Click-target data.
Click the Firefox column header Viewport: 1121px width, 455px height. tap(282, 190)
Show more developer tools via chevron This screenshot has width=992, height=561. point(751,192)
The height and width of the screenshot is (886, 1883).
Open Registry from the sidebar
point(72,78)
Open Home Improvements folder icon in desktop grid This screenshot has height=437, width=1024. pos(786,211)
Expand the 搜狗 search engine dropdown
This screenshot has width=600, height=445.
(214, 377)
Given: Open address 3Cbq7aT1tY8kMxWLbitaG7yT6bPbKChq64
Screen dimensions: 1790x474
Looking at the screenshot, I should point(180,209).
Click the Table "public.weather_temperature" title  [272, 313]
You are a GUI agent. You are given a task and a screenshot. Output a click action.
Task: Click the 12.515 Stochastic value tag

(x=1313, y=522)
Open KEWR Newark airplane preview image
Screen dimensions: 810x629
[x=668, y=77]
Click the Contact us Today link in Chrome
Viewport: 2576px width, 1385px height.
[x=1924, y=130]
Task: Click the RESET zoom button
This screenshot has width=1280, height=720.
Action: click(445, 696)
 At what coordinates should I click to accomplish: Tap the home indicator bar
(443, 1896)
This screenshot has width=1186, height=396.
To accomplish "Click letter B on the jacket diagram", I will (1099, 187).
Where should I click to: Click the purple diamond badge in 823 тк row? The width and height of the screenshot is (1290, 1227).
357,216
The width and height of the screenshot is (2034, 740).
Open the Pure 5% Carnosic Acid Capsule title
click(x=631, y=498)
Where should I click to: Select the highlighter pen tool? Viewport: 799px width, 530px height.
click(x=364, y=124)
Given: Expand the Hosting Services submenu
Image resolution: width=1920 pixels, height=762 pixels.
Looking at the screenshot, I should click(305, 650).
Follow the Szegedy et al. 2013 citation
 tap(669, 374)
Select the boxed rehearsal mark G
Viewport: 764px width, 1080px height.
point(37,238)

DO THIS. Copy out the stretch of the listing above, from its first line through the line containing "(443, 1896)", reproducing every line verbatim with both ends included.

THE OUTPUT.
Click the Firefox column header Viewport: 1121px width, 455px height. tap(282, 190)
Show more developer tools via chevron This screenshot has width=992, height=561. point(751,192)
The height and width of the screenshot is (886, 1883).
Open Registry from the sidebar
point(72,78)
Open Home Improvements folder icon in desktop grid This screenshot has height=437, width=1024. pos(786,211)
Expand the 搜狗 search engine dropdown
This screenshot has width=600, height=445.
(214, 377)
Given: Open address 3Cbq7aT1tY8kMxWLbitaG7yT6bPbKChq64
Screen dimensions: 1790x474
Looking at the screenshot, I should point(180,209).
Click the Table "public.weather_temperature" title  [272, 313]
You are a GUI agent. You are given a task and a screenshot. Output a click action.
Task: Click the 12.515 Stochastic value tag

(x=1313, y=522)
Open KEWR Newark airplane preview image
Screen dimensions: 810x629
[x=668, y=77]
Click the Contact us Today link in Chrome
Viewport: 2576px width, 1385px height.
[x=1924, y=130]
Task: Click the RESET zoom button
This screenshot has width=1280, height=720.
Action: click(445, 696)
 At what coordinates should I click to accomplish: Tap the home indicator bar
(443, 1896)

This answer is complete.